8th of 7, Apr 20 2010
  

       Someone's making assumptions. [MaxwellBuchanan] hasn't told us what weapon *he's* carrying.
mouseposture, Apr 20 2010
  

       This would work with real katanas. The first serve sends two half-balls arcing over the net. Both have to be struck by the opposing player, sending 4 quarter-balls in return. Etc. So each volley back and forth quadruples the number of ball fragments in play, leading to some truly remarkable swordsmanship.
pocmloc, Apr 20 2010
  

       [pocmloc]--that would work in a computer simulation. Post it as a game, and I'll give it all the buns I have.
DrWorm, Apr 20 2010
  

       Huh, call that a racquet?
Ian Tindale, Apr 21 2010
  

       //[MaxwellBuchanan] hasn't told us what weapon *he's* carrying.//   

       I walk softly and carry a big schtick.
MaxwellBuchanan, Apr 21 2010
  

       You clearly haven't thought this through.   

       The players should use real swords, obviously. The ball would be spiky with a magnetic core.   

       To serve, the ball is thrown in the air, the sword unsheathed and the ball struck. The force of the magnet is such that the ball accelerates along the blade and is released at the tip. The server must judge his serve so that he can re-sheath and remove his hands from the handle before the ball reaches his opponent.   
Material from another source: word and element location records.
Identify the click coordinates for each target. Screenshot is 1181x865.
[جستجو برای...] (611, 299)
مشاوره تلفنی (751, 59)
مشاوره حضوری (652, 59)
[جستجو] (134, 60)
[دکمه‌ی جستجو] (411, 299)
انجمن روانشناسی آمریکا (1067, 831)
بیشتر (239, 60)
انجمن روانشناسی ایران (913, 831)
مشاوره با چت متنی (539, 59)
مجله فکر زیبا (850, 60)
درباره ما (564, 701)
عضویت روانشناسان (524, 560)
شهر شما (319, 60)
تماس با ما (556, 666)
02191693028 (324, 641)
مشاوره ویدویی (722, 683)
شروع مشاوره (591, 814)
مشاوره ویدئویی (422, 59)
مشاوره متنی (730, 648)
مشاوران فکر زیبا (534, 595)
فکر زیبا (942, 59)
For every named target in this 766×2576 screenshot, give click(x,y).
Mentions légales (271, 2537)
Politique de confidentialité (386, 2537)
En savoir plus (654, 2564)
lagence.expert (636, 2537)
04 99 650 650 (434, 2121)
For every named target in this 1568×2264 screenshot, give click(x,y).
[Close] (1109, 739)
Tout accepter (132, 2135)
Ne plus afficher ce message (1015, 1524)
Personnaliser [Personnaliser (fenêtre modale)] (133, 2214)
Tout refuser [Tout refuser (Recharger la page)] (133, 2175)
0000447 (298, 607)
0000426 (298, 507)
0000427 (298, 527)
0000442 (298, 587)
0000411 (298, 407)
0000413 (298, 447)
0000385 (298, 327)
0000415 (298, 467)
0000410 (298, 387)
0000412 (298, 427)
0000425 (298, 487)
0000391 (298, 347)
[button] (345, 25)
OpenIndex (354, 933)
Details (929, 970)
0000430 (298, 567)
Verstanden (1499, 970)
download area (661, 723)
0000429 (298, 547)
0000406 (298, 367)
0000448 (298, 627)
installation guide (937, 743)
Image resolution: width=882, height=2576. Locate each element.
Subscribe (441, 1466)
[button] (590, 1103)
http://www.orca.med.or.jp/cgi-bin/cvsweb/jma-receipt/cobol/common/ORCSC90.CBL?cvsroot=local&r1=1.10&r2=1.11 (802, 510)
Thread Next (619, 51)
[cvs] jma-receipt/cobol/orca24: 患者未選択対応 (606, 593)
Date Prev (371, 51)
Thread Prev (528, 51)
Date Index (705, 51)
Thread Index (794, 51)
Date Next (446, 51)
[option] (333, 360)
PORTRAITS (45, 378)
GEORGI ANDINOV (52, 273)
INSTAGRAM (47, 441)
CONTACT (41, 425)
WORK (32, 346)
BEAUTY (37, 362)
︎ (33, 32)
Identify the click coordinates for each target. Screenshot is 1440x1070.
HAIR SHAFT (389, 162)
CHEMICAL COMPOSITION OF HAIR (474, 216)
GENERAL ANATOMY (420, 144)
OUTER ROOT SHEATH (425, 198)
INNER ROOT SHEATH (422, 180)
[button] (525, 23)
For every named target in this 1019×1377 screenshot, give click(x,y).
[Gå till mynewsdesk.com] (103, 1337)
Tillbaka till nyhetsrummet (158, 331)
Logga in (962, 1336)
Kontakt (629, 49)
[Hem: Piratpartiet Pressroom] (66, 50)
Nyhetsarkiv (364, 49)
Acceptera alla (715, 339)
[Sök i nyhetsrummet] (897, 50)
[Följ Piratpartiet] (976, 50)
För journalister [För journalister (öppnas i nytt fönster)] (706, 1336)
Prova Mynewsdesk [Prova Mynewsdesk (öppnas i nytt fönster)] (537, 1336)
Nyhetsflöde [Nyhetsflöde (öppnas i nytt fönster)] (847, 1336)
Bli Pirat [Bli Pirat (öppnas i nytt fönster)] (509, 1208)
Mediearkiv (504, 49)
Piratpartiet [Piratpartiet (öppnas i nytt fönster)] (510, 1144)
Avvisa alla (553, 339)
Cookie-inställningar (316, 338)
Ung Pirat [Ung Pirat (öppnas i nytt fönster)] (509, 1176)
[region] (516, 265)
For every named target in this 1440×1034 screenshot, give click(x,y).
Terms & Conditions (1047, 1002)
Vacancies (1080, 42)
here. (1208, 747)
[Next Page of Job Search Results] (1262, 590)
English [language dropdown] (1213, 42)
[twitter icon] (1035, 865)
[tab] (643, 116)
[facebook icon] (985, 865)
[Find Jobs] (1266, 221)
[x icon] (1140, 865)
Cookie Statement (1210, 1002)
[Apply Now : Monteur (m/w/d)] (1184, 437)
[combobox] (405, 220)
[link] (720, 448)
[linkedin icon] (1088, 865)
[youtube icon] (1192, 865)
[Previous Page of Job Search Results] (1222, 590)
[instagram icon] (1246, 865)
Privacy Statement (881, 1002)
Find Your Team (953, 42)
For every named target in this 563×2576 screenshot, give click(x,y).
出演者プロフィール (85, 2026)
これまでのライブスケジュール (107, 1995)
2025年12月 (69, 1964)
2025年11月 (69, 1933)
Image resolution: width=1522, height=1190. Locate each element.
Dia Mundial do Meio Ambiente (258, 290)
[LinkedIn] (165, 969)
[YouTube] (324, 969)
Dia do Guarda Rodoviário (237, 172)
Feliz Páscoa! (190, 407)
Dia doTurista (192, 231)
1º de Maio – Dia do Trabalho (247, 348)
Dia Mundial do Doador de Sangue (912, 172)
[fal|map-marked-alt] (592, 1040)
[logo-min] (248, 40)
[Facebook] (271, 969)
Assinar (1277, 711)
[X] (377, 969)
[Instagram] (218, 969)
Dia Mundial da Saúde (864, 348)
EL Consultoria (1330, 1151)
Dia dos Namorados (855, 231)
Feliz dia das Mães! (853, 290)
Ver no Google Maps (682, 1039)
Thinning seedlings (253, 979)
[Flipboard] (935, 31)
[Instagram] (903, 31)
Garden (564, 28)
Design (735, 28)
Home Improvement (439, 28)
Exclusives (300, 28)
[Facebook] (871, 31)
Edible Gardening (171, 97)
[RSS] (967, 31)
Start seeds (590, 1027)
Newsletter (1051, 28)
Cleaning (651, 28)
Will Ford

       The receiver may reach for his sword as soon as the ball leaves the server's hand. He blocks the ball and flings it back to his opponent, having to sheath his sword before it reaches his opponent.   

       The winner is the one who's ball boy has the most serious injuries.
marklar, Apr 21 2010
  

       Titanium mesh for the net ? Or Chobham plate ?
8th of 7, Apr 21 2010
  

       You had me at "Samurai tennis" [DrWorm].